Stromal TILs were assessed in H&E-stained TMA sections by two experienced Yale pathologists (V.P., D.C.H.) and expressed as the percentage of total cells using 10% increments as suggested by International TILs Working Group.43 Sections with 50% or greater TIL infiltrate were denoted as lymphocyte predominant breast cancer.43

ER, PR, and HER2 determination

ER, PR, and HER2 were collected from the clinical charts at both institutions. All of the specimens from both institutions were collected from cases that preceded the 2010 ASCO/CAP guidelines for ER/PR.44 Any case with more than 10% of tumor cells showing reactivity in the nucleus was called positive. For HER2, the conventional scoring system was used including a four-point subjective scale (0–3). HER2 IHC staining of 3+ (uniform, intense membrane staining of >30% of invasive tumor cells) and HER2 IHC staining of +2 (were considered equivocal) that were re-assayed for gene amplification using FISH as suggested in ASCO/CAP 2007 guidelines.45

Statistical analysis

All results are presented using REMARK criteria.46 The three breast cancer cohorts from Yale University were pooled for the analysis. The fourth cohort from UM was analyzed separately. A visual cut point was determined for QIF positivity and same cut off was used for all cohorts. Pearson’s correlation coefficient (R) was used to assess the reproducibility of the assay between near-serial sections of the index array. Differences between QIF signals between groups were analyzed using Fisher’s exact test. Two-sided p-value < 0.05 was considered statistically significant. Linear regression was used to determine the association between continuous scores after a natural log transformation of the data to satisfy linearity assumptions and the coefficient of determination (R2) was calculated. Chi-square tests were performed to compare characteristics between groups. Spearman’s correlation was used to assess the correlation between TILs and PD-L1 and B7-H4 expressions.

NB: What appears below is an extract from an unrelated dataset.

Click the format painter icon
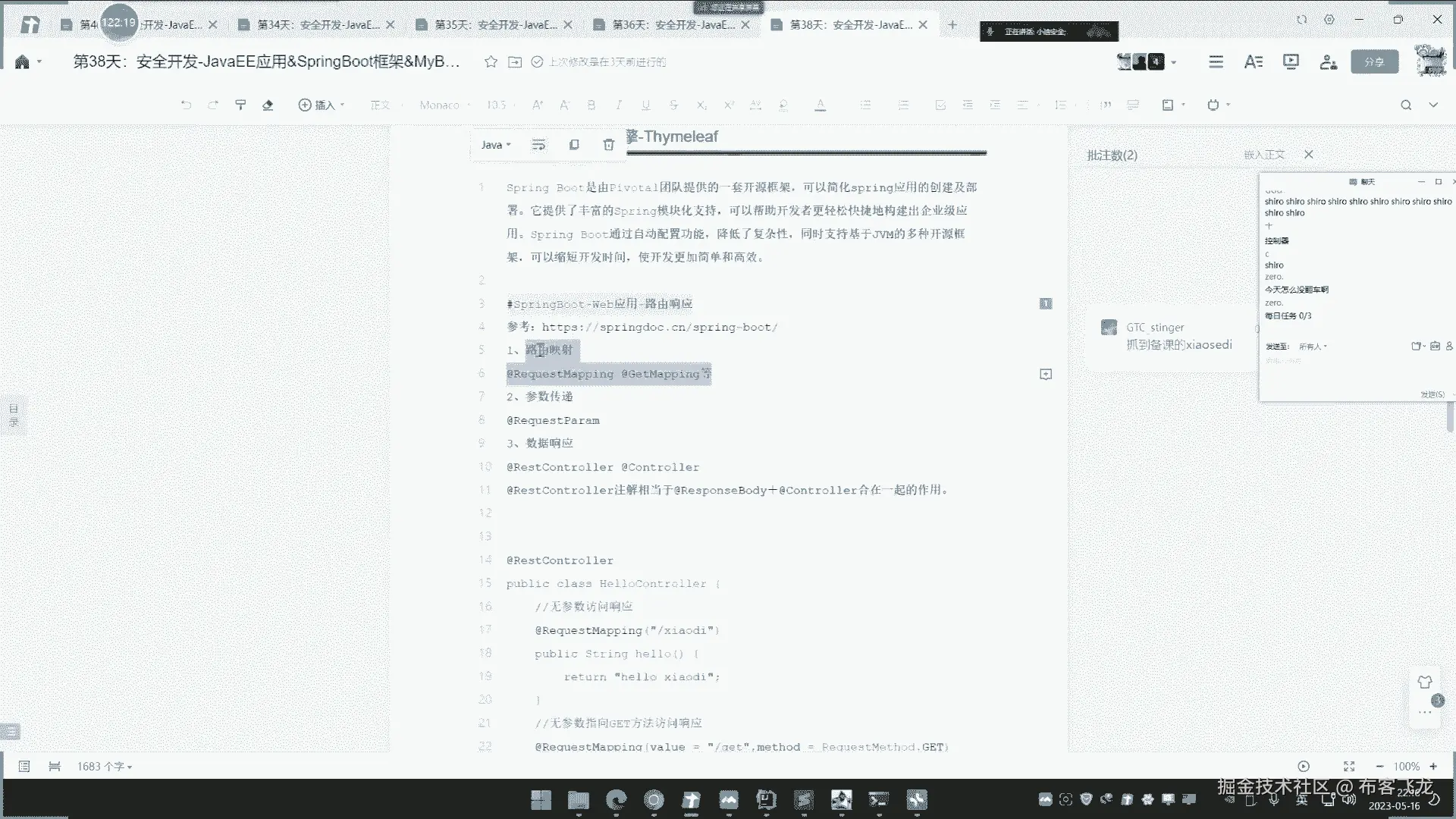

Survival analysis of continuous marker scores for the Yale combined cohorts was performed using the X-tile software (Yale University, New Haven, CT, USA) for disease-specific survival differences.47 This analysis exported to GraphPad Prism 7.01 software for Kaplan–Meier OS curve presentations. Statistical analysis system (SAS) v 9.4 was used for analysis of the Michigan cohort.